What you are asked to do:
Count the lines below that contain the word "every", and report only that number.

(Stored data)
↓↓↓
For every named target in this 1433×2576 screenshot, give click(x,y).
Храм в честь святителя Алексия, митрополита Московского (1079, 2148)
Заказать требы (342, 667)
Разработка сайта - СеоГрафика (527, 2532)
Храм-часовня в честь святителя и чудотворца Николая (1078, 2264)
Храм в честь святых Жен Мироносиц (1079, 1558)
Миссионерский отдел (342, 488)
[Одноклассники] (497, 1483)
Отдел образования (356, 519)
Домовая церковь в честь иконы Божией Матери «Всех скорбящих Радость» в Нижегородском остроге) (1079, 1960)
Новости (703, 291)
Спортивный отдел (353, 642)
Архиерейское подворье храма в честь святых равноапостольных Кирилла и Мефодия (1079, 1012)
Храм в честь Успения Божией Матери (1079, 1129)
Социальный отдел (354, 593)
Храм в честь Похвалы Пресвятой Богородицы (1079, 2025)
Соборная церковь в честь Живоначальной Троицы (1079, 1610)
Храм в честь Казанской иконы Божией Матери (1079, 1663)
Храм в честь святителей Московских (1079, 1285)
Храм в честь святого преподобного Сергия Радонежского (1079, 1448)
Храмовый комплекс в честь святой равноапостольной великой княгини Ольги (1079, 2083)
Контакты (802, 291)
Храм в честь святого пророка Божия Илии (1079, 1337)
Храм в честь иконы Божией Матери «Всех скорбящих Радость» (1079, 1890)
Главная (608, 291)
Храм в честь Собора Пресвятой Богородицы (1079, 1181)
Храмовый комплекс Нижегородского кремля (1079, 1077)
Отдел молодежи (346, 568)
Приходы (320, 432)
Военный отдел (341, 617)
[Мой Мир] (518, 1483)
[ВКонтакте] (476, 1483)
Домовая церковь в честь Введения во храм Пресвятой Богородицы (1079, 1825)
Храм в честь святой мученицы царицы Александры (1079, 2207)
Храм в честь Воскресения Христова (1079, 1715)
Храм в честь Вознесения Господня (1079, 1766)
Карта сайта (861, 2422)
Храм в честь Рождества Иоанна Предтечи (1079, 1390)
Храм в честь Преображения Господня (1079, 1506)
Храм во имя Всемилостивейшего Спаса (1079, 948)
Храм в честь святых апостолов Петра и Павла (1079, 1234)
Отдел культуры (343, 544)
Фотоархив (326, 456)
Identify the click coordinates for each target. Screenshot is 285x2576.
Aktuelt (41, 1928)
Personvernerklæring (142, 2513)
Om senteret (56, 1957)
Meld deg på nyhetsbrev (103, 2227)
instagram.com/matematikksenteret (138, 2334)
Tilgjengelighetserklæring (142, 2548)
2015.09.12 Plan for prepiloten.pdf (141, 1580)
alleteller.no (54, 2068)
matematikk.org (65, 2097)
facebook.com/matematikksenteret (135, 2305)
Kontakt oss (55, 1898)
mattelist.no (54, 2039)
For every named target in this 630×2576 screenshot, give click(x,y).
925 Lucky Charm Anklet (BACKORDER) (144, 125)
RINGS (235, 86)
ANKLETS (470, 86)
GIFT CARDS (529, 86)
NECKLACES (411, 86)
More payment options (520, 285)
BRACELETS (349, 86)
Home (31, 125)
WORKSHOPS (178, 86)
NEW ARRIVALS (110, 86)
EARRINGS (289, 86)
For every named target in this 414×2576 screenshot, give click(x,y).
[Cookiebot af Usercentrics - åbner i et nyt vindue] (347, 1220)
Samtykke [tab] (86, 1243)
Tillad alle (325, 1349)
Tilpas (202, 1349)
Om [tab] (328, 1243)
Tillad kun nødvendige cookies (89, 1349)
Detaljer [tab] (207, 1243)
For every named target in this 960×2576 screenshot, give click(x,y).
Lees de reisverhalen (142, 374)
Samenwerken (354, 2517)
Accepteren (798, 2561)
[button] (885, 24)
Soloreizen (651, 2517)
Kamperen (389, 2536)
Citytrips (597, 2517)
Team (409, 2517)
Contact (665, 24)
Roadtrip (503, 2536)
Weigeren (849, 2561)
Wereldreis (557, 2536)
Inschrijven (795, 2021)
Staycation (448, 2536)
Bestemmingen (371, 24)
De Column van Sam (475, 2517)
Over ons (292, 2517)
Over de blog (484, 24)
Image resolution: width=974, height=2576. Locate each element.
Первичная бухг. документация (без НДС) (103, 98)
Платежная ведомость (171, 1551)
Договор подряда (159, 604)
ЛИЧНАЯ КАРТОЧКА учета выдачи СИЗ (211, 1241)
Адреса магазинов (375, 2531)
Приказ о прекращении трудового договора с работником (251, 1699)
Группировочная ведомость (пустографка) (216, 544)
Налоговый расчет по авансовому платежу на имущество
↑↑↑
Exercise output:
4